** Opening INFORMATION SHOWN block **

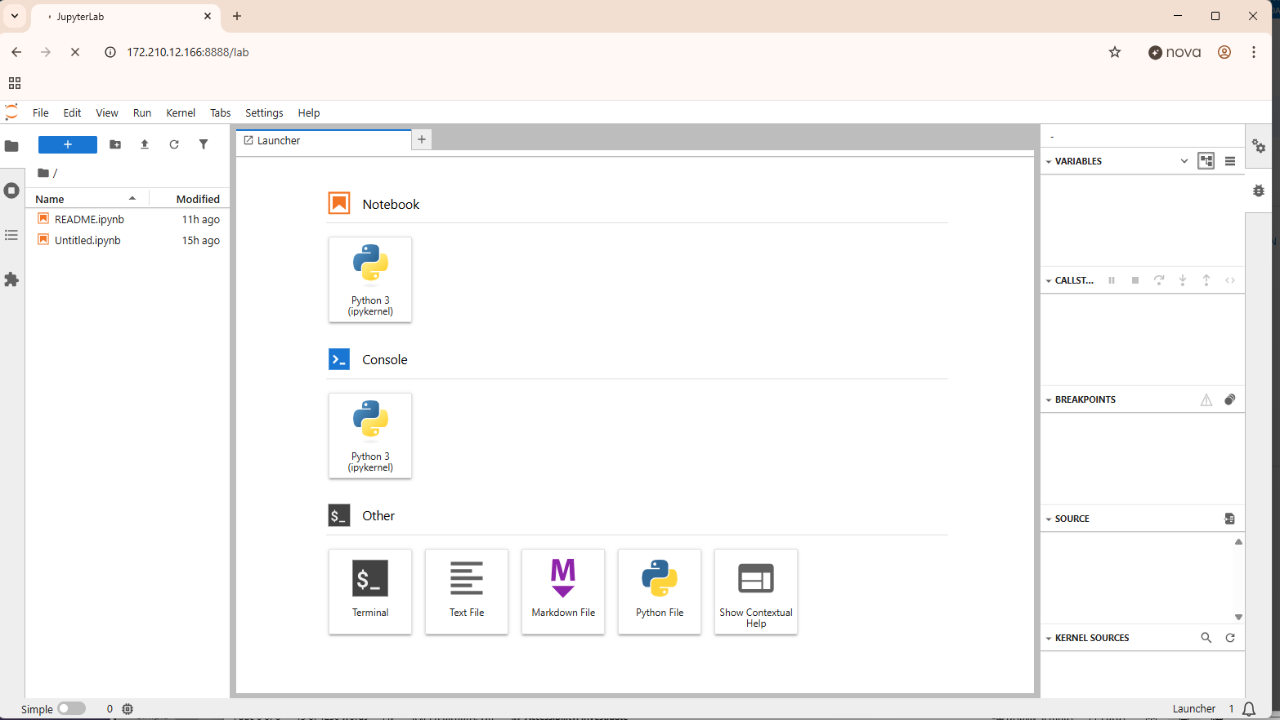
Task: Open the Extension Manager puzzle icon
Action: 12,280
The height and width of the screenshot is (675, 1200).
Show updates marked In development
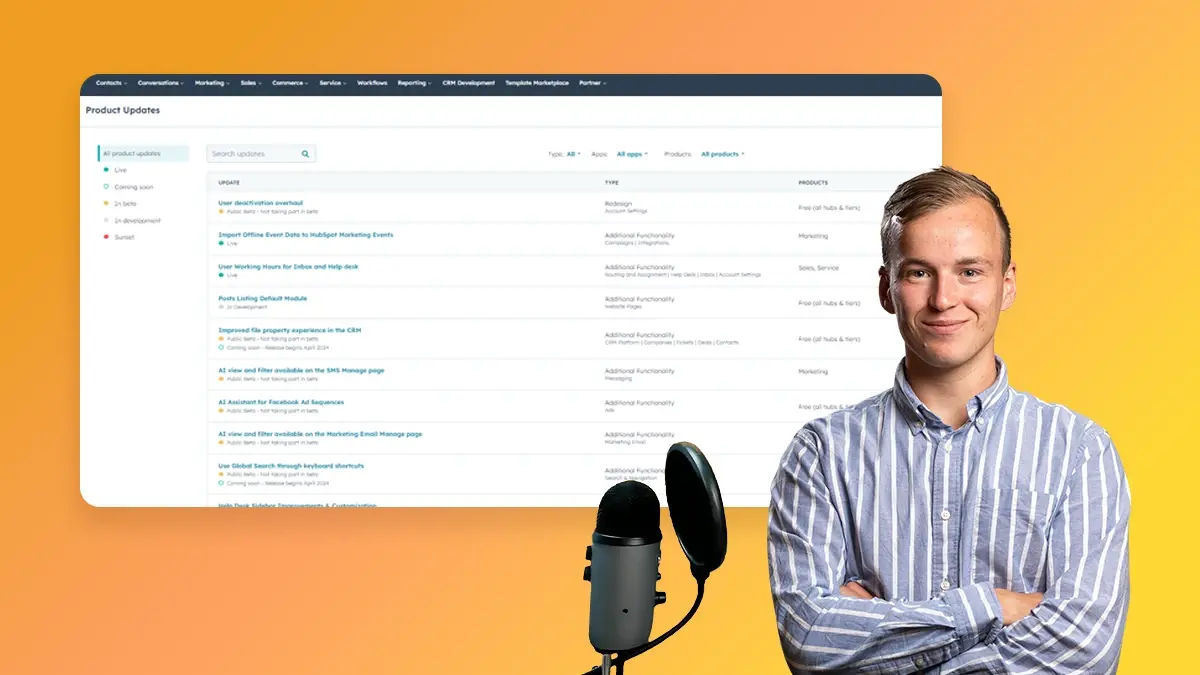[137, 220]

** Closing INFORMATION SHOWN block **
** Opening INFORMATION SHOWN block **

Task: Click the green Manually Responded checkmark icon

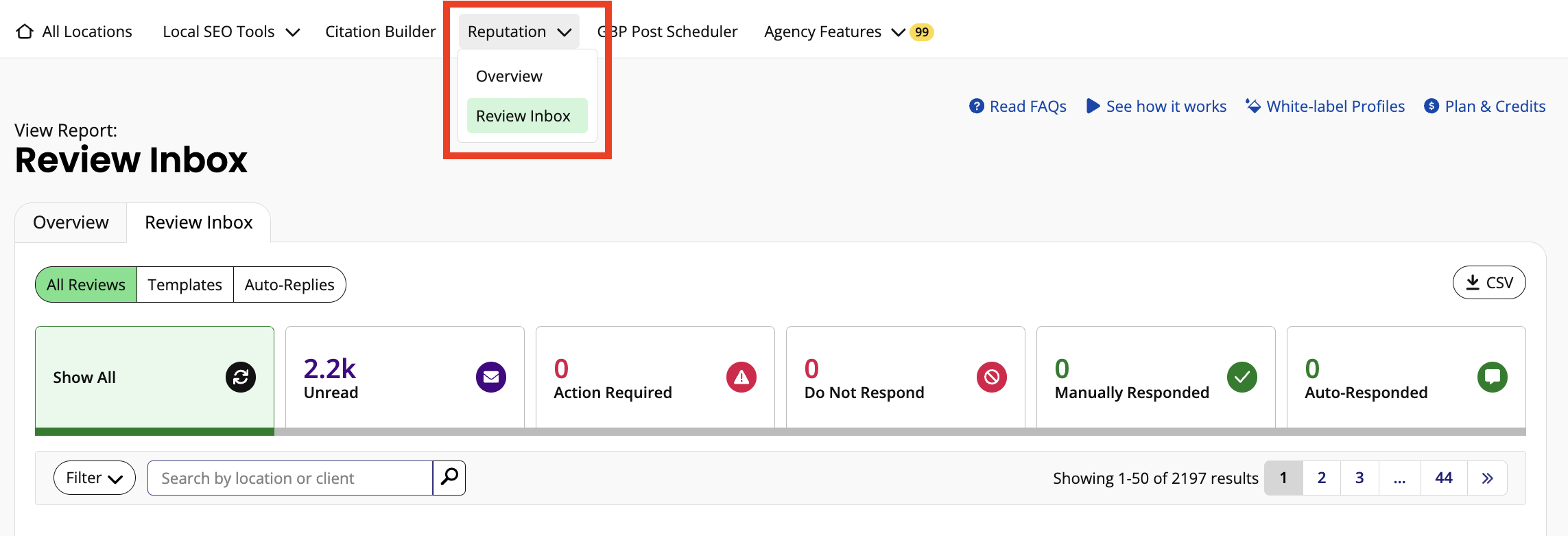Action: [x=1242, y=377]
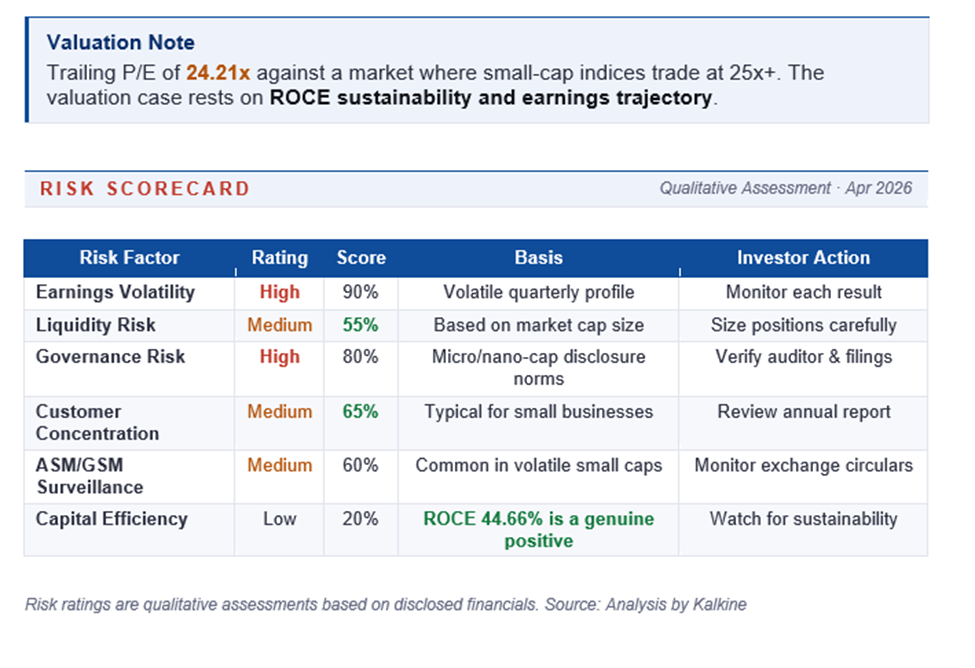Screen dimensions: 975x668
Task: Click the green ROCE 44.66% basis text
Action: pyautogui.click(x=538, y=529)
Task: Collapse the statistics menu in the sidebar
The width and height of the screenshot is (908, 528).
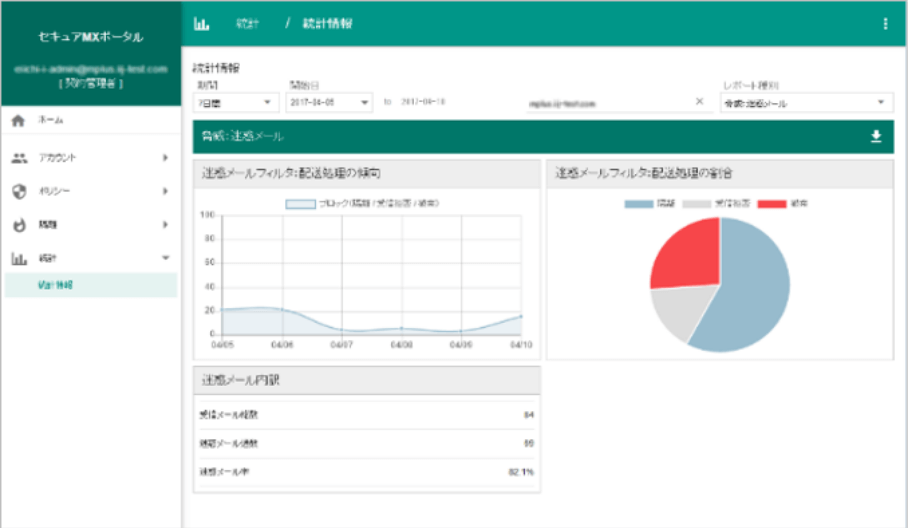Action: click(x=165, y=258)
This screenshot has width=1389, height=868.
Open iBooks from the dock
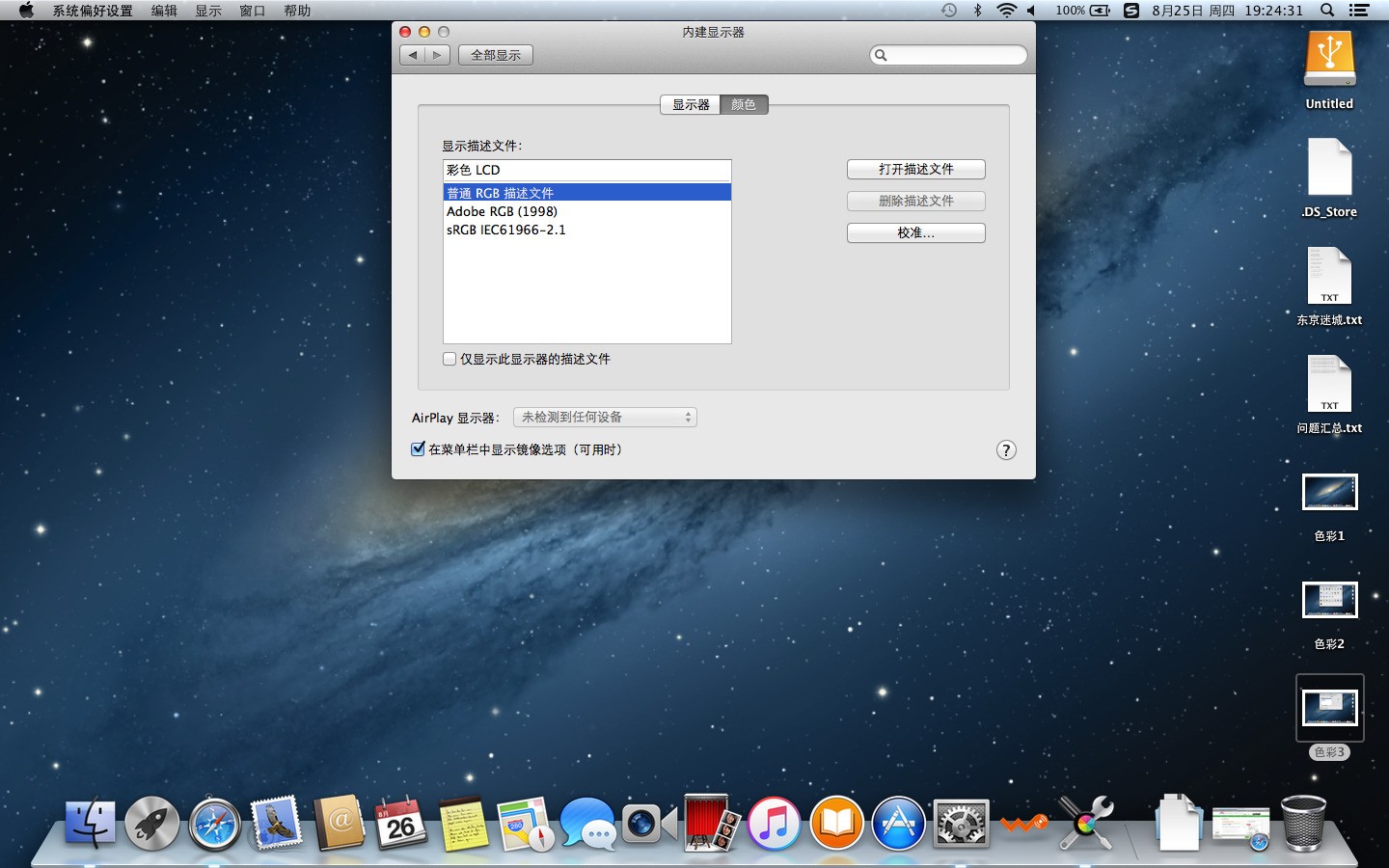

** Closing INFORMATION SHOWN block **
** Opening INFORMATION SHOWN block **

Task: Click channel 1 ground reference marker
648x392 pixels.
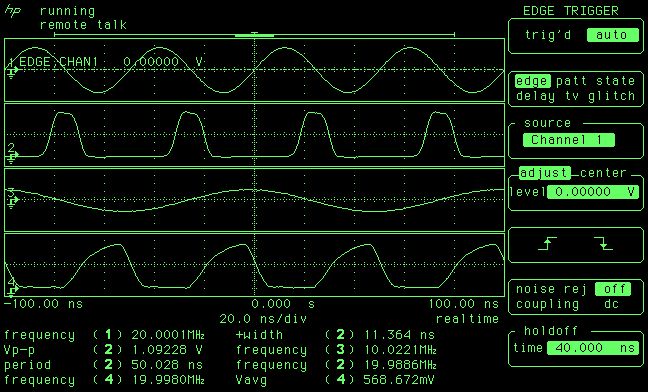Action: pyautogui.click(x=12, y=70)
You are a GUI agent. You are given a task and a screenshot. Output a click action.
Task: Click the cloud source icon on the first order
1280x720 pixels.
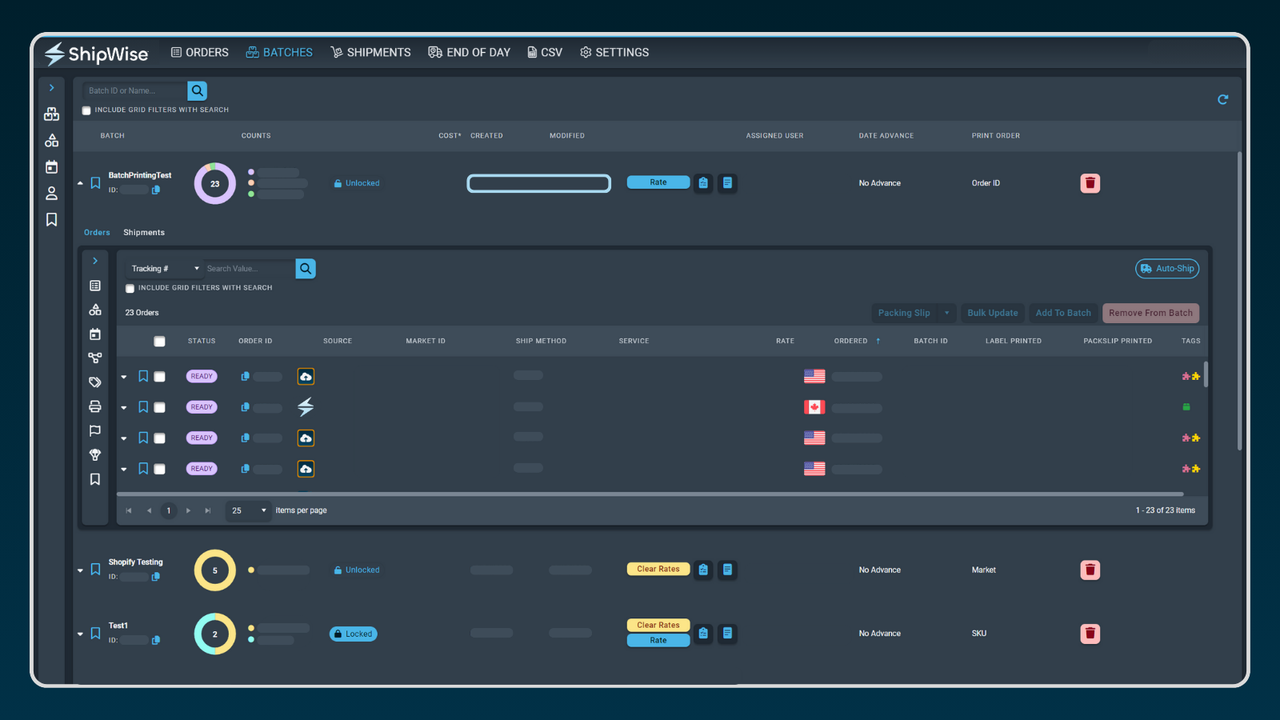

** Closing INFORMATION SHOWN block **

▸ **WHAT NEEDS TO BE DONE**: Take the lines above from the one containing "You are a GUI" to the one containing "1280x720 pixels." and retype them exactly, both ends included, with nothing added.

▸ **RESPONSE TO THE EXERCISE**:
You are a GUI agent. You are given a task and a screenshot. Output a click action.
Task: Click the cloud source icon on the first order
1280x720 pixels.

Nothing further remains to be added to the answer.